**Material to process:**
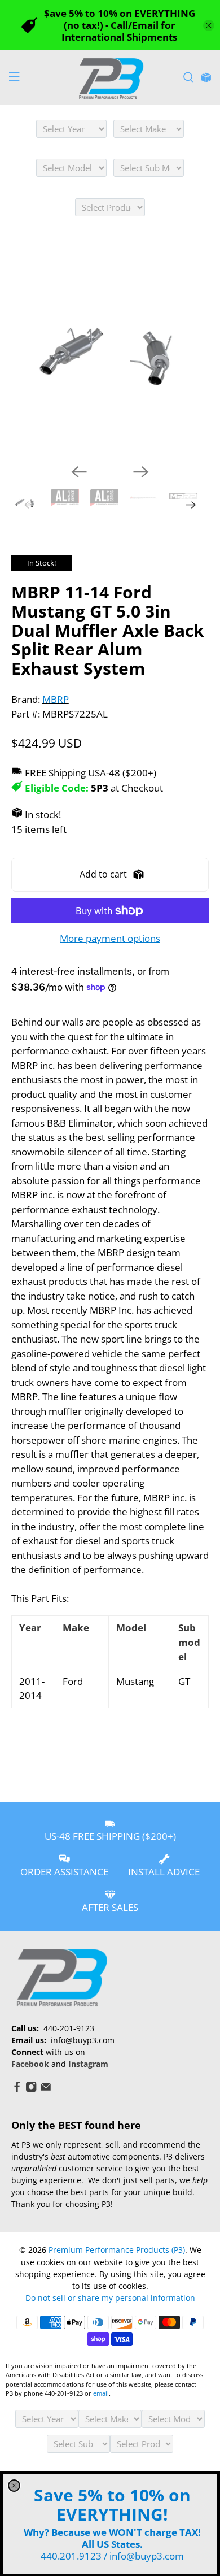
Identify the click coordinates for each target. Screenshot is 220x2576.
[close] (14, 2485)
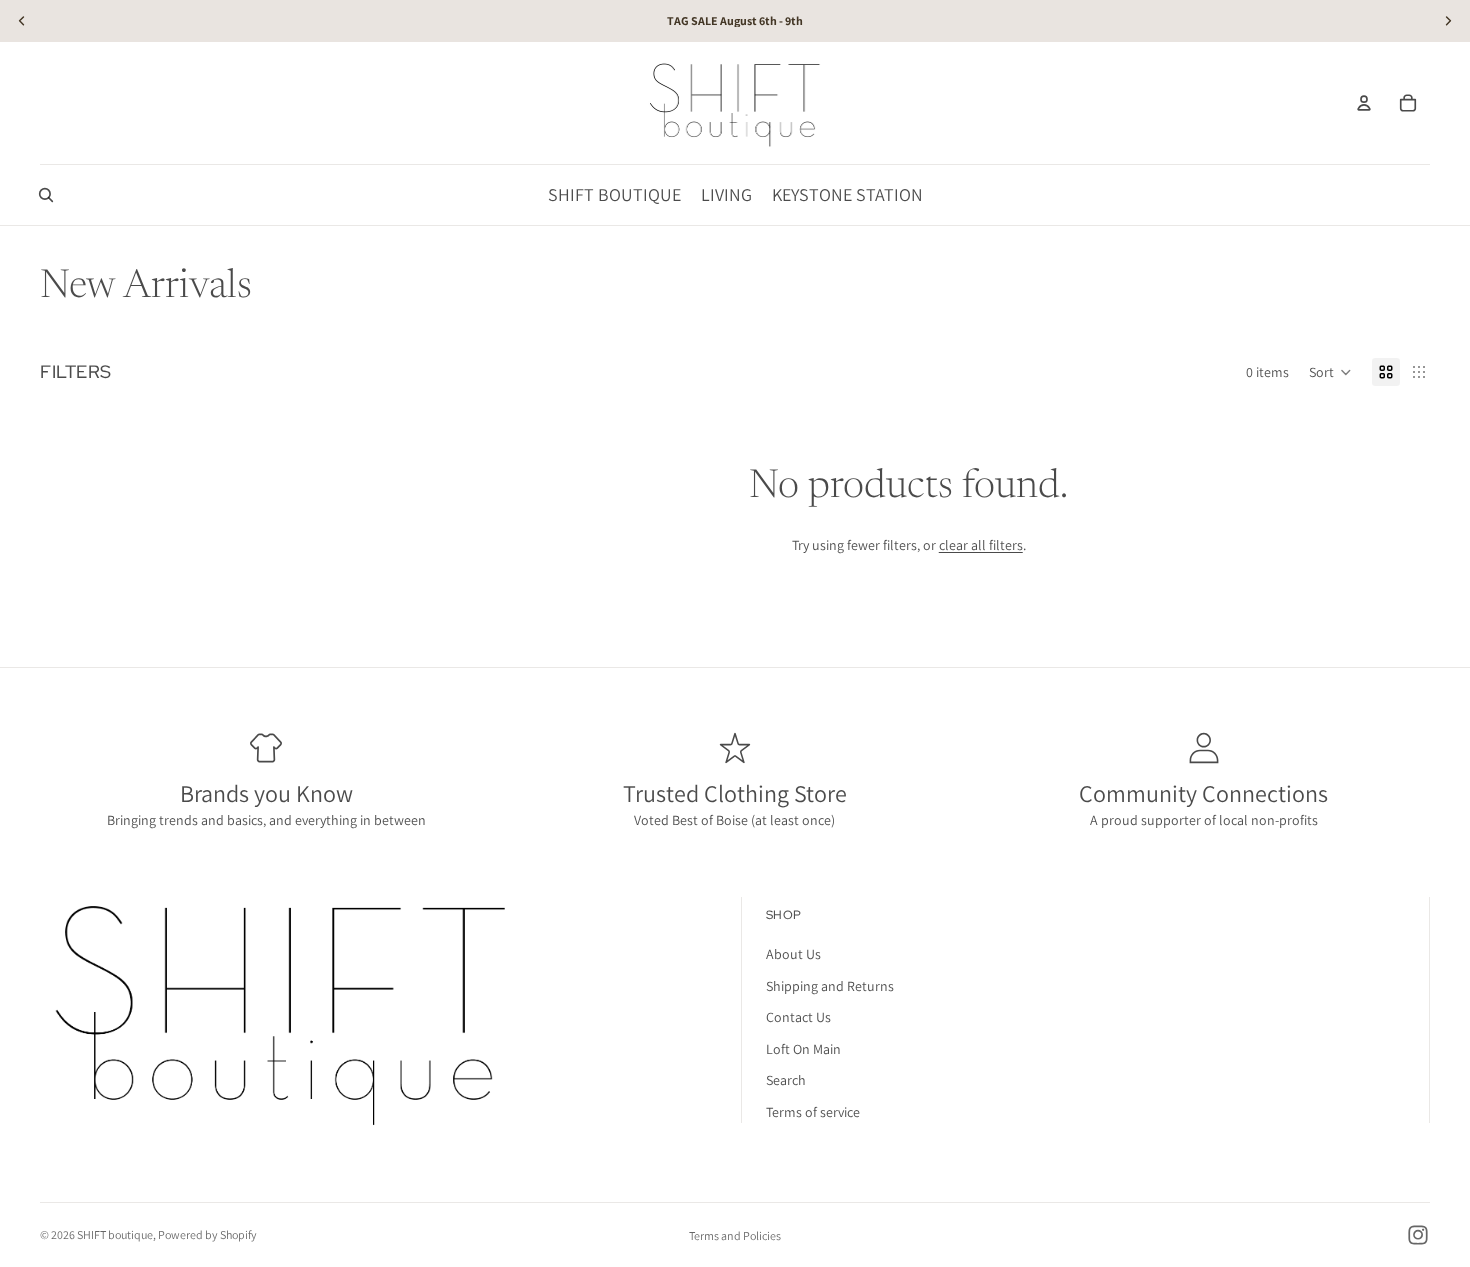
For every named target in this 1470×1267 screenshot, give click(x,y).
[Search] (46, 195)
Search (786, 1081)
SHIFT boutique (115, 1234)
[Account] (1364, 103)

**Problem to work on:**
Report back each line in the material above that contains the string "click".

**The completed task:**
Identify the click coordinates for each target. Screenshot is 220x2576.
For every named target in this 1470×1267 screenshot, give click(x,y).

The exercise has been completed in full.